Carpal tunnel syndrome (CTS) is a condition caused when pressure is applied to the median nerve as it passes through the wrist. When playing a musical instrument, especially for hours at a time for several days in a row, the fast repetitive movements of the fingers can cause the tendons—all nine of them—that travel through the carpal tunnel to rub together, creating friction. This leads to heat and eventually swelling or inflammation, which manifests as pain, numbness, and tingling. Without treatment or modifications to your practice schedule, it is likely the numbness/tingling in your hands and fingers will gradually worsen and may even completely prohibit you from playing your instrument.
We must accept that every tissue in our body has a certain capacity or threshold, and if it is exceeded, problems will surface, and there are factors that can make some of us MORE SUSCEPTIBLE to CTS. Some of these differences include female gender, age over 50, hormone imbalances (low thyroid function, diabetes, and others), birth control pill (BCP) usage, pregnancy, obesity, and manually intensive jobs. Personality can even play a role—if you’re someone who will push yourself to play through the pain, then your risk for CTS is greater.
Because both hands are typically required to play an instrument, it is more common than not that BOTH hands may eventually become symptomatic if you don’t practice some VERY SIMPLE preventative “tricks of the trade.” So what are those tricks?
Take 30-60 second mini-breaks every hour during your practice sessions to stretch. Simply BEND your wrist and fingers back as far as you can with your other hand or against a wall (fingers pointing downward) and try to touch your palm to the wall. Hold the maximum stretch for five to ten seconds and repeat until the forearm feels looser (usually three to four times).
Another “trick” is to wear a cock-up wrist splint at night since we cannot control our wrist/hand position when sleeping. When the wrist is bent to its maximum, the normal pressure inside the carpal tunnel increases six times or more, which can REALLY irritate the median nerve.
Doctors of chiropractic can teach you proper exercises, fit you with a wrist splint, AND check to make sure pressure on the median nerve isn’t the result of dysfunction in other anatomical areas along the course of the nerve, such as the neck.
So, if you are experiencing wrist pain, numbness, hand weakness, and carpal tunnel symptoms and you type in pain management near me, you may find Coast Chiropractic Centers with Dr. Timothy Harcourt, me, comes up.
You may wonder, “Do I need an MRI scan of my neck or wrist.”?

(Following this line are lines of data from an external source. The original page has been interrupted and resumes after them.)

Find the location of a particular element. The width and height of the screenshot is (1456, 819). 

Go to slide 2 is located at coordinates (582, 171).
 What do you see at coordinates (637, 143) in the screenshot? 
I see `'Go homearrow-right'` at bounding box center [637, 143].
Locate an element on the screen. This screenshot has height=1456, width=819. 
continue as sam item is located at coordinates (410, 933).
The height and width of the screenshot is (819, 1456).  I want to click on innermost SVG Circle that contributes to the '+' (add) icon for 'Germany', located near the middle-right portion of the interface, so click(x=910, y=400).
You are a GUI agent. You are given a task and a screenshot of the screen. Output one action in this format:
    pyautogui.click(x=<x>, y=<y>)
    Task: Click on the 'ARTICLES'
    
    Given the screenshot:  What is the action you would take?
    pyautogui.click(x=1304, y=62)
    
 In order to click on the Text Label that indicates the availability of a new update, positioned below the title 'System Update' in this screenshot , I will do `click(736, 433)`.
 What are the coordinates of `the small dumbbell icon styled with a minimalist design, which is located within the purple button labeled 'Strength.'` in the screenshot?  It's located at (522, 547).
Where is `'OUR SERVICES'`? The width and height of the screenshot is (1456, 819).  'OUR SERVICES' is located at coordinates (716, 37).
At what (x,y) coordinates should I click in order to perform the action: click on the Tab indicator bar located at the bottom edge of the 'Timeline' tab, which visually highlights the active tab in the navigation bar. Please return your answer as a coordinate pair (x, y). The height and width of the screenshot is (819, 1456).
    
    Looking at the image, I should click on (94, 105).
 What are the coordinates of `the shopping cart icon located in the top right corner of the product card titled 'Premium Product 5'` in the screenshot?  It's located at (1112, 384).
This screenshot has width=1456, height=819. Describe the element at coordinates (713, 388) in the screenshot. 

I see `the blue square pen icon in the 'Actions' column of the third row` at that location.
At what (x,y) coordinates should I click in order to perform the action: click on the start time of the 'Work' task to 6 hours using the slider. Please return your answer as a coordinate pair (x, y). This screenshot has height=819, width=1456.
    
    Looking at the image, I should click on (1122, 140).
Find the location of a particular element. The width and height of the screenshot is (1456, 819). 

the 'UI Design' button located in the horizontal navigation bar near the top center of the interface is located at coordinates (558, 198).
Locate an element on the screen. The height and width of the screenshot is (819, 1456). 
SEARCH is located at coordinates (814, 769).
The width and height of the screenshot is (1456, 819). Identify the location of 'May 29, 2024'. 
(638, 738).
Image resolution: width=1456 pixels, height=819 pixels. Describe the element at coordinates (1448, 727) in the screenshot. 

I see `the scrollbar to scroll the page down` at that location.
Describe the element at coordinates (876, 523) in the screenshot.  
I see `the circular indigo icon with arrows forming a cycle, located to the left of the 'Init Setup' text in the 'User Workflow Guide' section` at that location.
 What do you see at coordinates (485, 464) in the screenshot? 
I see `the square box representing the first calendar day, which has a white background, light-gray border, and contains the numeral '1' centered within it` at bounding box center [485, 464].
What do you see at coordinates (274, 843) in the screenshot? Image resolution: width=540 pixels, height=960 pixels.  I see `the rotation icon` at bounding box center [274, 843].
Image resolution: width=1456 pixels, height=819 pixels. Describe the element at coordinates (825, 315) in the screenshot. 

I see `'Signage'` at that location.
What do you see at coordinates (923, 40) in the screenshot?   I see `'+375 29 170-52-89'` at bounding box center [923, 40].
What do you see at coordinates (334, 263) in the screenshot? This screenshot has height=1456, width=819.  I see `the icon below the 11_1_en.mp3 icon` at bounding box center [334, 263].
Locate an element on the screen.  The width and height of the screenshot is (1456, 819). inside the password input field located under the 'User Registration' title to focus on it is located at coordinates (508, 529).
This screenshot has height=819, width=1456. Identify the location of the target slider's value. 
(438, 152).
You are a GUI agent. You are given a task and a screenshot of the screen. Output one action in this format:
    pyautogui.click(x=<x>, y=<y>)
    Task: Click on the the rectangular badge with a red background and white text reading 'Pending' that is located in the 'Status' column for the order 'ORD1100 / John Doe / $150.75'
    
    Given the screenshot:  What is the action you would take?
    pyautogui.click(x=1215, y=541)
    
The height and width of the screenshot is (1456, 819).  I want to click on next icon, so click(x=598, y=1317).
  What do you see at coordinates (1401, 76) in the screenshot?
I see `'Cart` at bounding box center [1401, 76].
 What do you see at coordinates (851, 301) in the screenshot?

What is carpal tunnel syndrome?
You may have a “funny feeling like a numbness frequently called paresthesia. Even a handshake may be painful or weak. Some people have prescribed chemicals that may temporarily reduce the numbness but not fixing the problem. The numbing in the fingers can be annoying and even debilitating.
Also, if you feel arm pain it may indicate things are getting worse and may indicate a bulge on the disc or worse yet a herniated disc in your neck. Persistent or worsening pain intensity and/or frequency necessitates a visit to see a professional.